Similarly, buying art pushes artists to make greater works, to challenge themselves into the expansion that is within. Buying art stretches the discipline and the artists alike and in so doing evolves the entire human race. The collective mind sharing in a particular experience of art becomes more conscious and aware. So not only is buying art helpful to economic vitality, it creates a limitless, fearless opportunity for the artists and the progression of human creativity and intelligence. As a byproduct of your support for artists, if they win financially so do you.
3 Art impacts mental and emotional well being
You’ve probably seen the use of art as young as grade school. And even before you ever stepped into your kindergarten class, happily toting your backpack full of colored pencils, watercolors, and magic markers your parents were encouraging your creativity with Crayola art sets and artist easels–just not on their pristine white living room walls. Can you recall the freedom and enthusiasm you had when coloring outside of the lines was the only way to do art?
That enjoyment was completely intentional. Especially considering the energy we had as children, art allowed us to channel that energy while also cultivating our mental and emotional wellness. We learned early on the meditative and healing value of our before we were conscious of it. You may recall turning to a sketchbook and drawing book whenever you wanted to relax, even if you didn’t call it relaxing.

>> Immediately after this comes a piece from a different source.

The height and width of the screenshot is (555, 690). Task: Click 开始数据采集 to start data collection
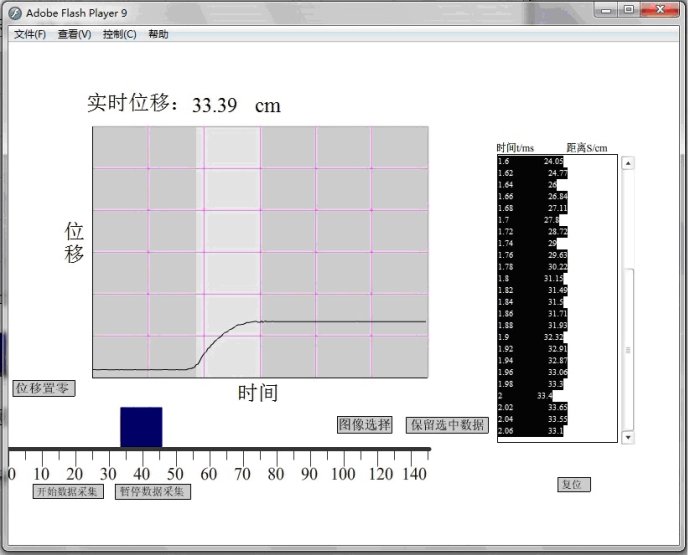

There was a reason for that.
A 2010 Australian Psychiatry study by Geraldine Hunter and Ernest Hunter on the power of art as a creative recovery tool for mental health identifies art as beneficial as a tool for “community participation and social cohesion”. This cohesion is assistance to one’s mental health and because individual mental health is interconnected with the collective “social and emotional wellbeing” arts influence is poignant. Whole states are using art in the promotion of country-wide mental health initiatives (Dyer & Hunter)
Art is unquestionably one of the purest and highest elements in human happiness. It trains the mind through the eye, and the eye through the mind. As the sun colours flowers, so does art colour life.
― John Lubbock
Theresa Van Lith, Margot Schofield, and Patricia Fenner found in a critical evidence-based study for Disability and Rehabilitation Journal of art-based practices that art has the ability to assist in the development of “self-discovery, self-expression, relationships, and social identity”. There is a compounding benefit when these elements can be nurtured and grown through the use of the art, applied in a direct sense. Imagine all the development art has created for the collective without these considered boundaries. The scholars also cited the arts’ notable contribution to mental health recovery (Van Lith, Schofield, & Fenner).
Because of the correlation between art and the improvement of mental wellbeing art courses have been introduced and study for their impact. Secker, Loughran, Heydinrych, and Kent studied 29 introductory art courses and their participants and found there were “significant improvements in well-being and social inclusion”. Not only that but those students taking the courses self-reported their experiences as positive and said this experience was directly related to their participation in the art courses (Secker, Loughran, Heydinrych, & Kent).
It is clear art is up to something serious. Buying art links right back into this positive feedback loop.